Nope and I get consistent messages on and off wiki from women saying cheat sheets are poorly designed or people are too busy... But I don't think surveys are being done about workshops and the guides they pass out (I believe in throwing people into the pool to learn how to swim).

I Still stand by hand holding...personal out weighs what we attempt...

But perhaps I am old school in the world of wiki. I also lost a job to trolls who coincidentally also disagreed with my beliefs on commons...so I am particularly sensitive. Commons is a terrible and demoralizing place. 

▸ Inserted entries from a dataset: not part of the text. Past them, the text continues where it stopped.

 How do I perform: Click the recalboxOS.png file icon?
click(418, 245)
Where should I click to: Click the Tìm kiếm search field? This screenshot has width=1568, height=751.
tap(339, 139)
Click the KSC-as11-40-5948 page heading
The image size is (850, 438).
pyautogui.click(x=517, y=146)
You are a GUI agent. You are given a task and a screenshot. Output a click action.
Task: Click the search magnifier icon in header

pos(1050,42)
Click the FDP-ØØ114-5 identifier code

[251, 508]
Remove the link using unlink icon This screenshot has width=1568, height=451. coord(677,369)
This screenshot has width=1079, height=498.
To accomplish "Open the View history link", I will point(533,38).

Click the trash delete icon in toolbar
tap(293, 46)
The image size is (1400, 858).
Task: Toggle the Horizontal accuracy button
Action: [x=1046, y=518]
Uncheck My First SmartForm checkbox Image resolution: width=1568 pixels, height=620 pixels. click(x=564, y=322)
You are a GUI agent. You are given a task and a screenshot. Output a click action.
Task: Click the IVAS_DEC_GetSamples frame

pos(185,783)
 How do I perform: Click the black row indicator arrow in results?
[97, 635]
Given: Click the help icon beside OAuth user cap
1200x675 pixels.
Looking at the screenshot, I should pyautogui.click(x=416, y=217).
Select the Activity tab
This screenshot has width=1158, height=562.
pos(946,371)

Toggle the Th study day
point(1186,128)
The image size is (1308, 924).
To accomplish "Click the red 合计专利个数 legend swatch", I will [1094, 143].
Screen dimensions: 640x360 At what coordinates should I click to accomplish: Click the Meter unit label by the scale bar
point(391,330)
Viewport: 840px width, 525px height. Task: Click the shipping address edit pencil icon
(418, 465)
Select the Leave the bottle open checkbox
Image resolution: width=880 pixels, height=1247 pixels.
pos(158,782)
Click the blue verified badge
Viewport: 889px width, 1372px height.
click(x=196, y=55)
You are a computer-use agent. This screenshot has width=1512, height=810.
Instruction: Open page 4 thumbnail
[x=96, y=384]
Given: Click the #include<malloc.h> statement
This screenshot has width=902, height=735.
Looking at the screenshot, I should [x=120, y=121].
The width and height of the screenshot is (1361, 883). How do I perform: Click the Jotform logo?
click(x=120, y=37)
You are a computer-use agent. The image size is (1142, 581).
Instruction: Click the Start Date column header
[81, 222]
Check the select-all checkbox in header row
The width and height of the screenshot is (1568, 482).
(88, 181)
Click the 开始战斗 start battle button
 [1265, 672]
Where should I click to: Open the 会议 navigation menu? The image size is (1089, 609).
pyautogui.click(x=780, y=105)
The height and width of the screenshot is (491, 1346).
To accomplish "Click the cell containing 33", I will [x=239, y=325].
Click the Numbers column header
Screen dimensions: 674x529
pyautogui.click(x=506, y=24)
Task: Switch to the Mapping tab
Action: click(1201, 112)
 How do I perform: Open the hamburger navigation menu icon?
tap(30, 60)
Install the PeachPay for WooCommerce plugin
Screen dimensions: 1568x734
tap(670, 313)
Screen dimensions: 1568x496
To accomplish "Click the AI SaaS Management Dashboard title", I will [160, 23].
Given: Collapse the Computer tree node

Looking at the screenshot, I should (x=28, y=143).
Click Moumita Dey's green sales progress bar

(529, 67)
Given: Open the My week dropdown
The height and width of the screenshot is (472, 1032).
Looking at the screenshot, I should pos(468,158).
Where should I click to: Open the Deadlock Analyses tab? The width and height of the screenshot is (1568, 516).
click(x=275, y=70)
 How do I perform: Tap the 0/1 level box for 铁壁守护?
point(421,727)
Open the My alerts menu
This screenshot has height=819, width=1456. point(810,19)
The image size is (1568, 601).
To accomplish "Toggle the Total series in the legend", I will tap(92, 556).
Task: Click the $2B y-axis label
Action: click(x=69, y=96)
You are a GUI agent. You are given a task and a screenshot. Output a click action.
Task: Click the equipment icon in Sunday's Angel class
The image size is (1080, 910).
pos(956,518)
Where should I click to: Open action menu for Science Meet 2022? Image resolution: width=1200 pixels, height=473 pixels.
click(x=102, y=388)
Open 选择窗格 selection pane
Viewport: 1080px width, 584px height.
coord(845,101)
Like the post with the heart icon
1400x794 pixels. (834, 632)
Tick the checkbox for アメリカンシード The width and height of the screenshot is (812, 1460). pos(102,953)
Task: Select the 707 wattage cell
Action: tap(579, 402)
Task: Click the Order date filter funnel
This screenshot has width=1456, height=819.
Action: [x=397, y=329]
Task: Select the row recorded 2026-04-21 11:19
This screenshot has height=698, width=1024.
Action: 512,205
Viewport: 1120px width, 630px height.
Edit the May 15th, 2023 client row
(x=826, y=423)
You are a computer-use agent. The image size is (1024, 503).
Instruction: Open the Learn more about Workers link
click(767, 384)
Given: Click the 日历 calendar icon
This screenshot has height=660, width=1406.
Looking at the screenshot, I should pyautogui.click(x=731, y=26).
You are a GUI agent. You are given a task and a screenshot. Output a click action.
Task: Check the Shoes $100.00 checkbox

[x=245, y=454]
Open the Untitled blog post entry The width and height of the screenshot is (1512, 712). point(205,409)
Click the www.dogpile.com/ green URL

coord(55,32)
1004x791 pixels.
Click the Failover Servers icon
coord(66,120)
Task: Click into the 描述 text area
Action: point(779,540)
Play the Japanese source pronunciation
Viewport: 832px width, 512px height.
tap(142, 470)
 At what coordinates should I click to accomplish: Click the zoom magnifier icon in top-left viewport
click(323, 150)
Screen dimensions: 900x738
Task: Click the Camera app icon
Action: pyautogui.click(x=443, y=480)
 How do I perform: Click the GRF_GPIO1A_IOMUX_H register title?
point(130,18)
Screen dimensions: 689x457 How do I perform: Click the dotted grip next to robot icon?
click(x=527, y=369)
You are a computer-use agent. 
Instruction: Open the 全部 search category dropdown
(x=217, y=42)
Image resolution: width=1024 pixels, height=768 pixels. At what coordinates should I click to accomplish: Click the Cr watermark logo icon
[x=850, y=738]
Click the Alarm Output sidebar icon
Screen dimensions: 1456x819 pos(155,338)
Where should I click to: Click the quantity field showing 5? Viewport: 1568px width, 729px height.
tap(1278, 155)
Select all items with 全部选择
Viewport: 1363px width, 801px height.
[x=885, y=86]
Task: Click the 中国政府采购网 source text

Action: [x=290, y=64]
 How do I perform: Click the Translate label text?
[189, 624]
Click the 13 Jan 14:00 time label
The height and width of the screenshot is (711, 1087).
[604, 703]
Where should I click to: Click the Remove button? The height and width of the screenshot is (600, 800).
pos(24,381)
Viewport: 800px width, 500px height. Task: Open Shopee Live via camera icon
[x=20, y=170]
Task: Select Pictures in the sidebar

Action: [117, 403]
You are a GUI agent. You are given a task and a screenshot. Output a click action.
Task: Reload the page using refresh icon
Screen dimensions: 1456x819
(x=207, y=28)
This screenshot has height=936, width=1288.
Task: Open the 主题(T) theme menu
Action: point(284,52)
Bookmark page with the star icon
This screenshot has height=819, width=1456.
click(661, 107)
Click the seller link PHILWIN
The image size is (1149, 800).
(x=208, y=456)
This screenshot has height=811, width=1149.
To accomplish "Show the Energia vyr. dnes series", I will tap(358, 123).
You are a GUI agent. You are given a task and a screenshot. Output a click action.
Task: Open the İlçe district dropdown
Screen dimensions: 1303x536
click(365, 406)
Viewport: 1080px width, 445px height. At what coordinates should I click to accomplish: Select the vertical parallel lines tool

The women's Commons revolution won't happen anytime soon.....

Sarah

On Jul 30, 2014 7:48 PM, "Kerry Raymond" <kerry.raymond@gmail.com> wrote:

Nice idea in principle, but there are still two hurdles to be overcome

 

  1. How do you get the cheatsheet to the new female editor? How do you spot new female editors? By what mechanism do you communicate with them? Can you assume they know about User Talk (my almost entirely unsuccessful attempts to communicate with new users in a friendly way to offer help suggests many don’t see the message.

 

  1. People don’t read user manuals, cheatsheets, etc. Every new Wikipedia user already gets one of those “Welcome to Wikipedia” on their User Tal which points them to a morass of information (which is admittedly written in the language of the expert Wikipedian not the new user) and I think these days they are also offered the “onboarding experience” (or whatever precisely it is called) which aims to teach them to do basic editing. However, generally what people (men and women) really want is “the answer to the question I have here and now” to get them past the immediate barrier to achieving their mission (whatever it was that motivated them to click that Edit button), not a set of lessons nor a set of documentation. Part of the problem we have created for ourselves is that all the policies and processes and technologies have set the bar far too high for many new editors to get started on their own. L

 

Kerry

 

 


From: gendergap-bounces@lists.wikimedia.org [mailto:gendergap-bounces@lists.wikimedia.org] On Behalf Of Carol Moore dc
Sent: Thursday, 31 July 2014 10:24 AM
To: Addressing gender equity and exploring ways to increase the participationof women within Wikimedia projects.
Subject: Re: [Gendergap] [Spam] Re: Sexualized environment on Commons

 

On 7/30/2014 5:51 AM, Marie Earley wrote:


>Things that I think might help:

Help pages wise, I'm sure they'd love to see you at:
https://en.wikipedia.org/wiki/Wikipedia:WikiProject_Help

I know I wasted a couple years learning the hard way because the Help pages didn't seem intuitive enough.

However one trick we have to remember is to go to the search box and type WP:_____ whatever the topic of interest is. One often gets a search return that get one just where one wants to go.

A "cheat sheet" of editing and conflict resolution tips for women would be a great addition to:
https://en.wikipedia.org/wiki/Wikipedia:WikiProject_Countering_systemic_bias/Gender_gap_task_force

Which is slowly but surely coming along.